Upon whitefly feeding on begomovirus-infected plants, EDS1 complexes with PAD4 and thereby mediates SA accumulation. EDS1 indirectly binds to TGA2 transcription factor and in turn activates the transcription of SA responsive genes, thereby dampening virus replication. βC1 proteins encoded in betasatellites associated with begomoviruses interact with EDS1. βC1 proteins interfere with EDS1-PAD4 interaction and in turn SA accumulation. Furthermore, βC1 proteins subvert EDS1-TGA2 association and in turn the transcription of SA responsive genes, thus promoting virus replication.
Whitefly infestation may significantly modulate many plant biological processes including hormonal signaling pathways [10]. In this study, after we found that whitefly infestation induced antiviral defenses, we focused on SA-signaling pathway as it was conservatively induced by whitefly infestation in many plants. Specifically, activation of SA-signaling pathway by whitefly infestation has been observed in many plants including tomato, tobacco, pepper, soybean, N. benthamiana and Arabidopsis [15–20,32]. It should be noted that whitefly infestation may also activate other hormonal signaling pathways such as jasmonates, ethylene and abscisic acid [5,33,34]. Furthermore, these pathways have been shown to modulate plant defenses against viral pathogens [21]. Under this scenario, in addition to SA, these pathways may also play a role in whitefly infestation-induced defenses against begomoviruses. Future investigations may focus on these pathways and thereby advance our understanding of whitefly-begomovirus interactions.

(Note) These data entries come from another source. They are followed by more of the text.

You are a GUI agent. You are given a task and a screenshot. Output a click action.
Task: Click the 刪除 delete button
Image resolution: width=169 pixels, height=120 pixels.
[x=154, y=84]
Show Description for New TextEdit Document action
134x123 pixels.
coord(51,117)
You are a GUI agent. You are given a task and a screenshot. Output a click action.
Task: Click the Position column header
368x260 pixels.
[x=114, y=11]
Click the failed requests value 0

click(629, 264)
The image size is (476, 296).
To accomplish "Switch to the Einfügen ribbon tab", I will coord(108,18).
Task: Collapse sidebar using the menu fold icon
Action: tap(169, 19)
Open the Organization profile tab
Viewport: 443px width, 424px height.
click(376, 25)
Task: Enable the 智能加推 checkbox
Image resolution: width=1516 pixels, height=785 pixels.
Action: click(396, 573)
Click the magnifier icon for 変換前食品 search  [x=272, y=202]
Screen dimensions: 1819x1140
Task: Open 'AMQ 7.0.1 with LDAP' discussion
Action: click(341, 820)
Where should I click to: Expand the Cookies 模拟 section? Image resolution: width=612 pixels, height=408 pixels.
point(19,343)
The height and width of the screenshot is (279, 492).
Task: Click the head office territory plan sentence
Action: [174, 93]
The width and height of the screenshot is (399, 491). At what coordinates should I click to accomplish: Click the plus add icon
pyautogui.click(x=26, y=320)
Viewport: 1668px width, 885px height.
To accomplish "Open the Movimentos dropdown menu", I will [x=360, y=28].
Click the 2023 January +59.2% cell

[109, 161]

SA is a major regulator of plant-virus interactions that significantly modulate virus intercellular trafficking, long-distance movement and replication in plants [21]. Here we found that whitefly infestation on begomovirus-infected tomato and N. benthamiana plants induces SA accumulation and in turn plant antiviral defenses against begomoviruses. The conservativeness of whitefly-induced SA accumulation across plant species suggest that our findings may be recapitulated in other whitefly-begomovirus-plant pathosystems. Moreover, aphids induce SA accumulation and/or the expression of SA downstream genes upon infestation on host plants [35,36]. Under this scenario, aphid infestation on virus-infected plants may also modulate the infection dynamics of the viruses they transmit. Further investigations may explore this issue and resultant findings will unravel new determinants of insect vector-mediated transmission of plant viruses.
Betasatellites associated with begomoviruses and βC1 proteins encoded therein serve as symptom determinants and suppressors of plant defenses including gene silencing and phytohormonal signaling pathways [22,37]. We previously show that upon whitefly-mediated inoculation of begomovirus-betasatellite complexes on un-infected plants, betasatellites and βC1 proteins dampen SA signal transduction and in turn promote begomovirus infection in whitefly-infested un-infected plants [24]. In this study, we uncover a novel function of betasatellites and βC1 proteins in whitefly-begomovirus interaction. We show that during whitefly infestation on virus-infected plants, SA accumulation was reduced when betasatellites and βC1 proteins are present. Notably, whitefly feeds more actively on ToLCCNV+ToLCCNB-infected tomato plants than on ToLCCNV-infected plants. These results suggest that the reduced SA accumulation in begomovirus+betasatellite-infected plants is due to the subversion of whitefly-induced SA accumulation by betasatellites, but not attenuated whitefly feeding on these plants. Additionally, SA-mediated antiviral defense and SA signaling were dampened by betasatellites and βC1 proteins. Since prolonged whitefly-begomovirus coexistence on host plants is a prerequisite for efficient virus acquisition, this function of betasatellites and βC1 proteins sustains viral infection in plants upon whitefly infestation and in turn virus acquisition and transmission by whitefly.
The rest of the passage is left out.